Page excerpt
==*==
In its opinion filed on July 9, 2020, the Supreme Court of the State of Oregon (“Oregon Supreme Court”) held: “ORS 31.710(1), as a limit on the noneconomic damages that a court can award to a plaintiff, violates Article I, section 10.”
The Underlying Facts
The plaintiff had the right-of-way and was walking across a crosswalk in downtown Portland, Oregon when the defendant’s garbage truck struck him. By the time the truck stopped, the plaintiff’s leg was under the truck and attached to his body by a one-inch piece of skin. The plaintiff was fully conscious and alert, and he experienced tremendous pain. The plaintiff had surgery to amputate his leg just above the knee. The plaintiff has undergone extensive rehabilitation and therapy, but the injuries that the plaintiff suffered will affect him for the rest of his life.
As a result of a personal injury lawsuit filed by the plaintiff, a jury awarded economic damages of $3,021,922 and noneconomic damages of $10,500,000. The defendant subsequently moved to reduce the plaintiff’s noneconomic damages award to $500,000, in accordance with the cap on noneconomic damages provided in ORS 31.710(1). The trial court granted the defendant’s motion, and the plaintiff appealed.
==*==
Record set
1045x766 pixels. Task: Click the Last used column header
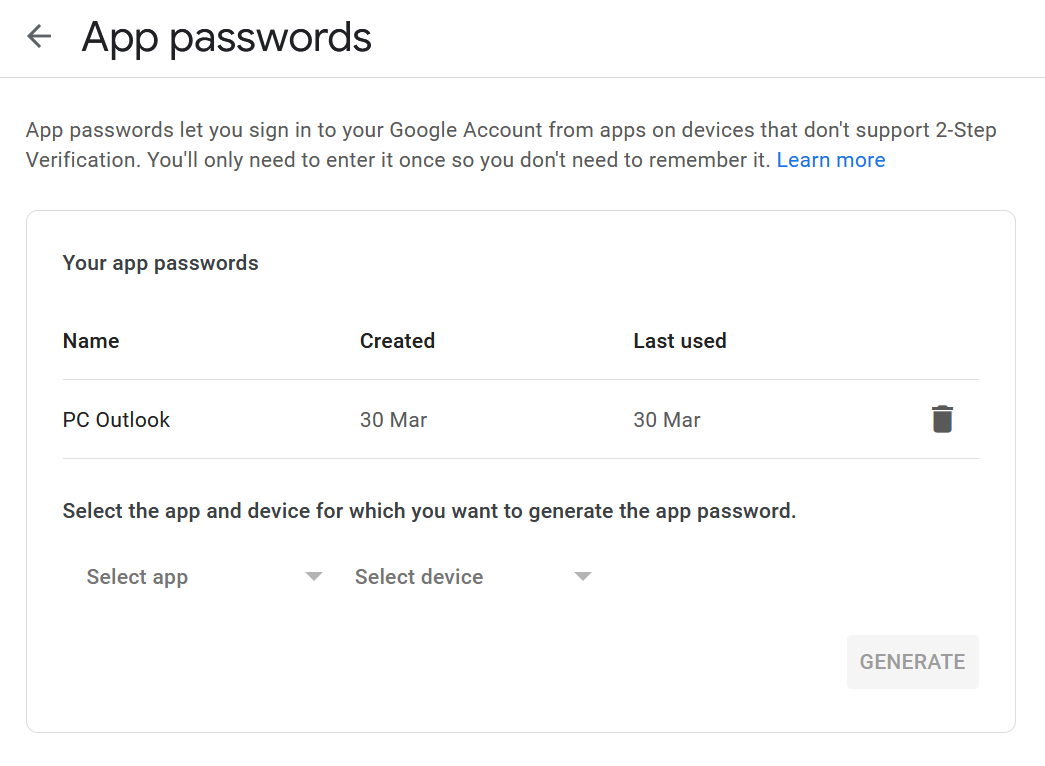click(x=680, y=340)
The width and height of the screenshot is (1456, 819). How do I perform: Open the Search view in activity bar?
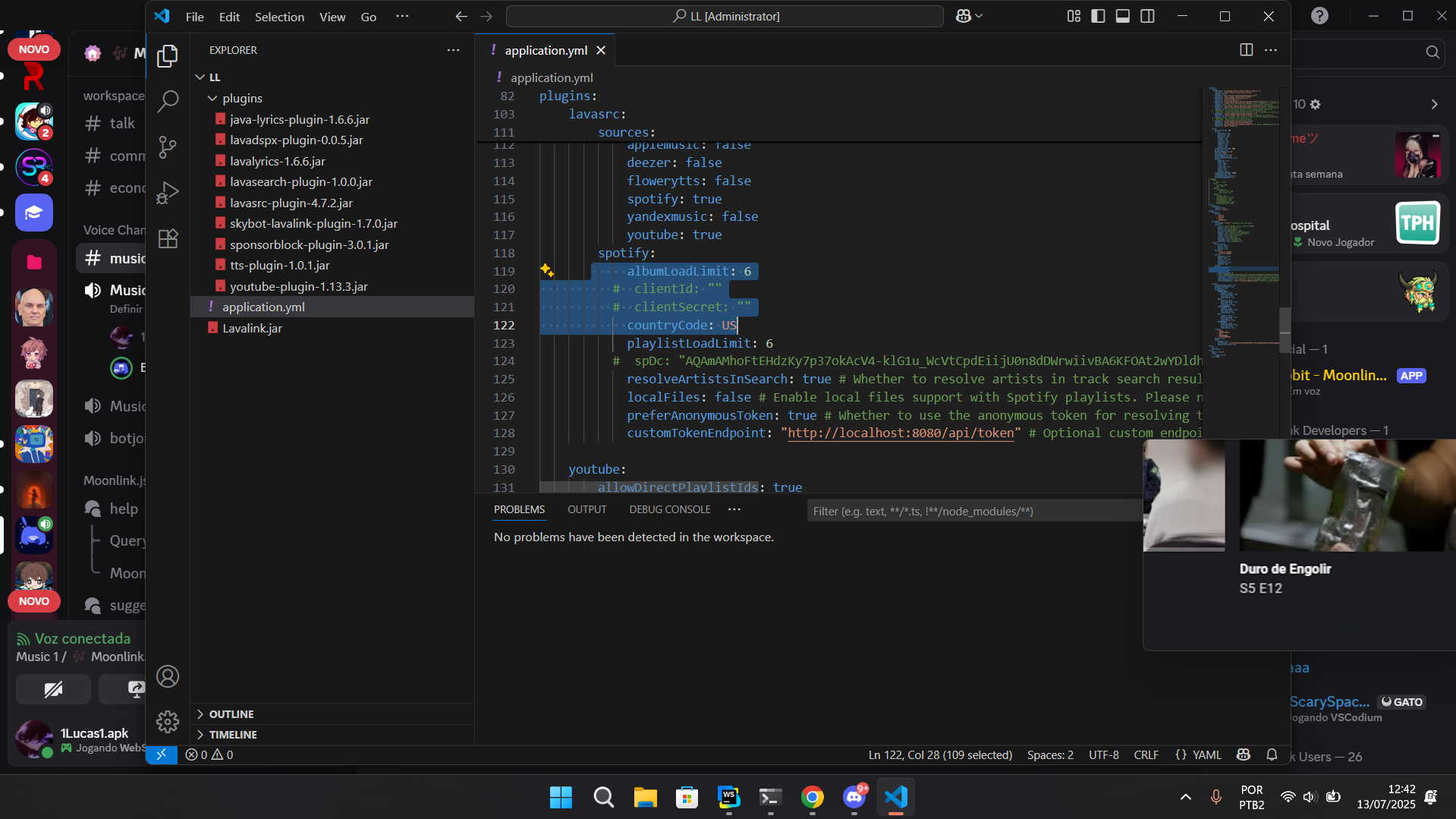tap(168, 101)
==*==
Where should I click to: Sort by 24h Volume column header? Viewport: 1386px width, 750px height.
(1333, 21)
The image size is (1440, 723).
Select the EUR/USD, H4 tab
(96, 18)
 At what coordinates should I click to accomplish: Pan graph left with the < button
==*==
Problem to work on
Write the next part of the article on the Oregon Supreme Court's ruling about the cap on noneconomic damages, beginning after its final sentence.

Written response
ORS 31.710(1) provides: “Except for claims subject to ORS 30.260 to 30.300 [the Oregon Tort Claims Act] and ORS chapter 656 [workers compensation claims], in any civil action seeking damages arising out of bodily injury, including emotional injury or distress, death or property damages of any one person including claims for loss of care, comfort, companionship and society and loss of consortium, the amount awarded for noneconomic damages shall not exceed $500,000.”
ORS 31.710(4) provides that the jury shall not be advised of that limitation on damages. Thus, the damages cap is a cap on the amount that a trial court may award a plaintiff after a jury verdict in the plaintiff’s favor for claims other than claims against public bodies or their employees. For claims against private entities and individuals, other than claims that are “subject to *** chapter 656,” ORS 31.710(1) imposes a cap of $500,000 on all noneconomic damage awards.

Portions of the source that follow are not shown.